Prosecution of individuals
By contrast, such cooperation by a corporate will typically place individual employees in a vulnerable position in which they are exposed to a heightened risk of prosecution – not only will the SFO be guided through the ‘crime scene’ by the corporate, including the provision of access to privileged documents, but the very terms of the DPA will almost inevitably require the corporate to provide cooperation in the course of future prosecutions.
Nevertheless, the SFO have faced significant difficulties in prosecuting individuals in relation to offences arising out of DPAs, something which has raised fresh questions for a corporate considering entering into a DPA process – this was seen most recently (16 July 2019) in the acquittal of three former Sarclad Ltd employees at Southwark Crown Court.
Referred to until the conclusion of the trial as XYZ Ltd, pursuant to an anonymity order in place until the conclusion of criminal proceedings against individual employees, Sarclad Ltd entered into a DPA with the SFO in 2016, relating to the systemic payment in bribes totalling £17.2m to secure contracts in foreign jurisdictions between 2004 and 2012.
The acquittal of the three individuals represents the third time that the SFO has entered into a DPA with a corporate entity and then failed to secure convictions against the individuals engaged in the offending (in the Rolls Royce case the investigation was dropped, and the individuals in the Tesco case made a successful submission of no case to answer).
This position may appear contradictory, however, the evidential threshold for a DPA is much lower than the criminal standard of proof which is applied by a jury in a trial. It is possible to enter into DPA negotiations on the basis of ’a reasonable suspicion based upon some admissible evidence’ and the belief that further investigation would eventually provide sufficient evidence for a charging decision.

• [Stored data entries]
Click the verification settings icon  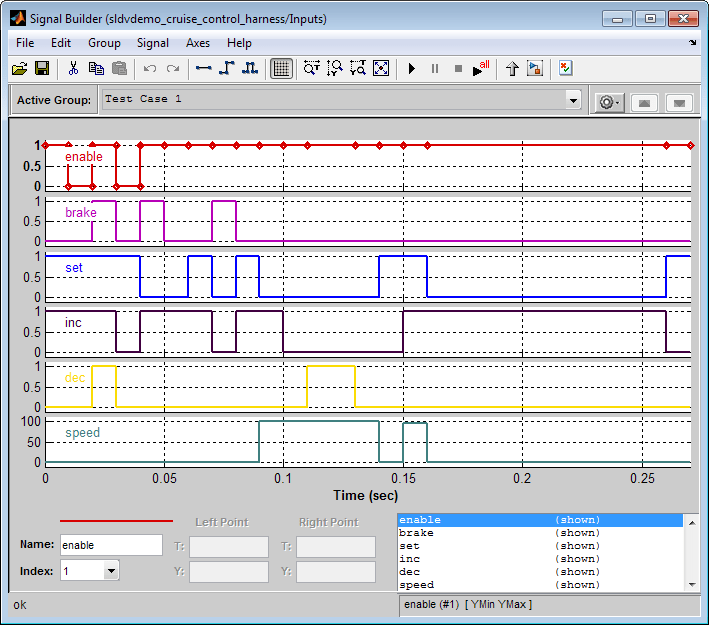pyautogui.click(x=566, y=68)

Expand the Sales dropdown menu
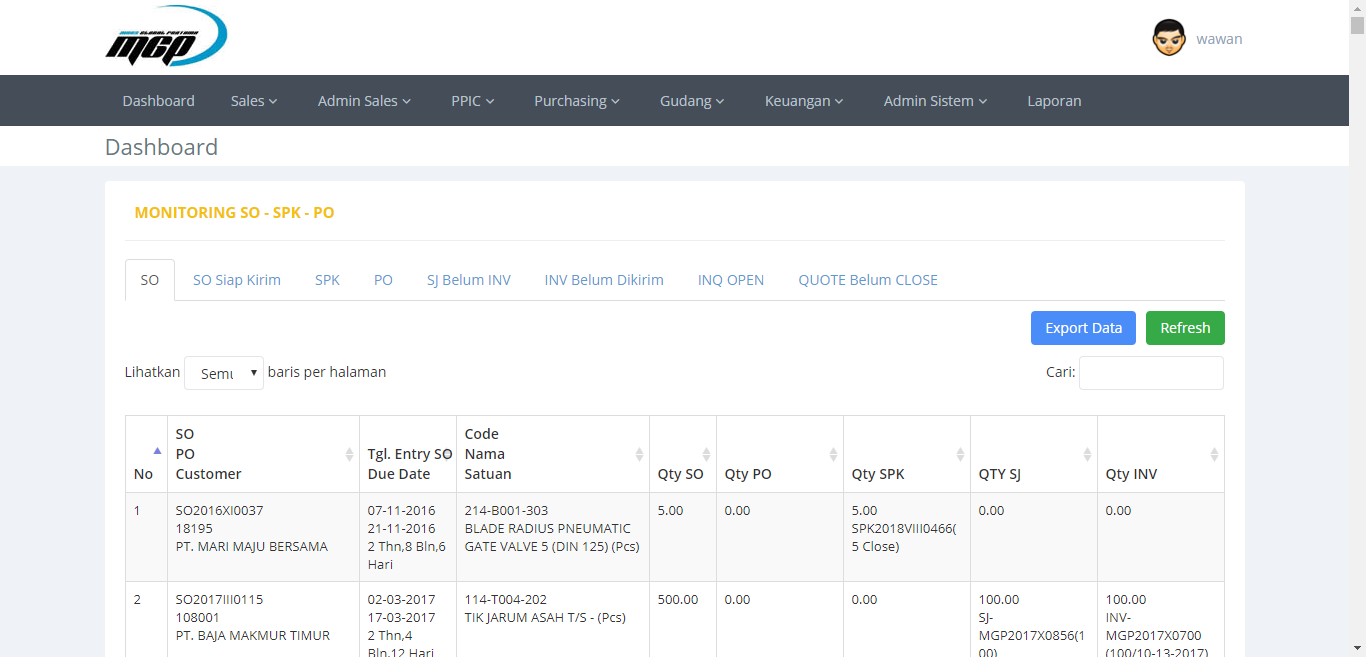point(254,101)
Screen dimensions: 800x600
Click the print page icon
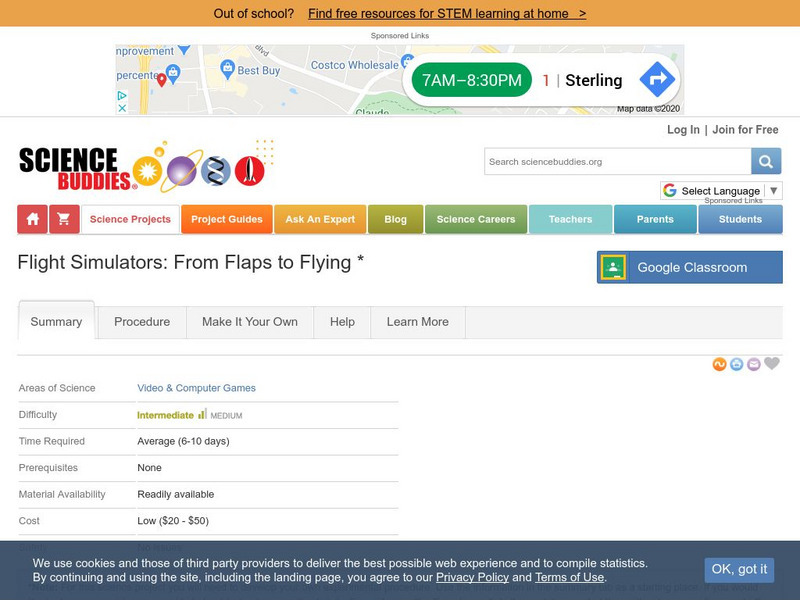(x=736, y=365)
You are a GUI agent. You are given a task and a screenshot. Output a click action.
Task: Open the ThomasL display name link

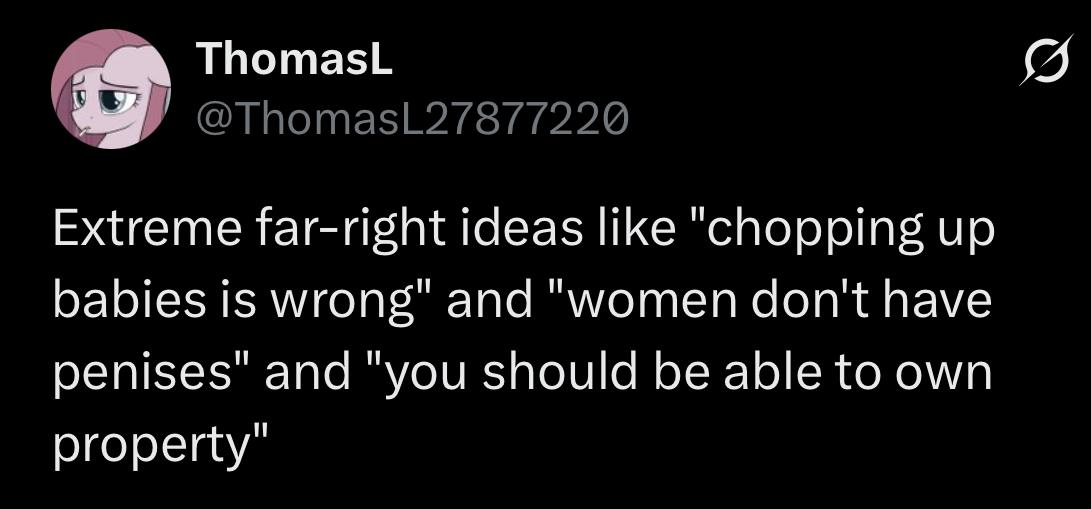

• [Assigned task 1]
Answer these questions from the text on prosecuting individuals after DPAs:
(a) On what date were the three former Sarclad Ltd employees acquitted?
(b) What total amount of bribes did the Sarclad Ltd DPA concern?
(c) How did the individuals in the Tesco case avoid conviction?
• [Assigned task 2] Write the next part of the text on prosecuting individuals after DPAs, starting after its final sentence.

• [Output 1]
(a) 16 July 2019
(b) £17.2m
(c) They made a successful submission of no case to answer.

• [Output 2]
Nevertheless, there remains something plainly unsatisfactory about the publication of a Statement of Facts (SoF) in support of a DPA which names and implicates individuals who are later acquitted of the same matters at a criminal trial. Following the latest acquittals in the trial of the Sarclad Ltd individuals, there is now surely a strong case to provide for anonymised SoFs in the future.
Further, in terms of the risk calculus for corporates, the acquittals of their former senior executives may nevertheless have left corporates questioning their decision to enter into these deals, when the SFO was later shown not to be able to show criminal liability to the requisite standard. The prospect of avoiding a lengthy and damaging process may still weigh in favour of entering into an agreement, but the SFO’s poor record in securing convictions will surely be taken into account by future candidates for DPAs.
In a relatively short period of time, DPAs have become an established part of the white collar crime landscape, in which the general rules of engagement for corporates have become clear: self-report, cooperate, and remediate. However, in practice, enforcement action remains challenging for the SFO, as seen by the failures in the trial of the Sarclad Ltd individuals and the reliance on voluntary undertakings in the latest DPA.
The enforcement of corporate criminal liability is an area of law which is developing quickly and the pace of change seems likely to only increase – there is, for example, mounting pressure for the reform of the current model of corporate criminal liability, something which seems even more likely in the wake of the latest DPA.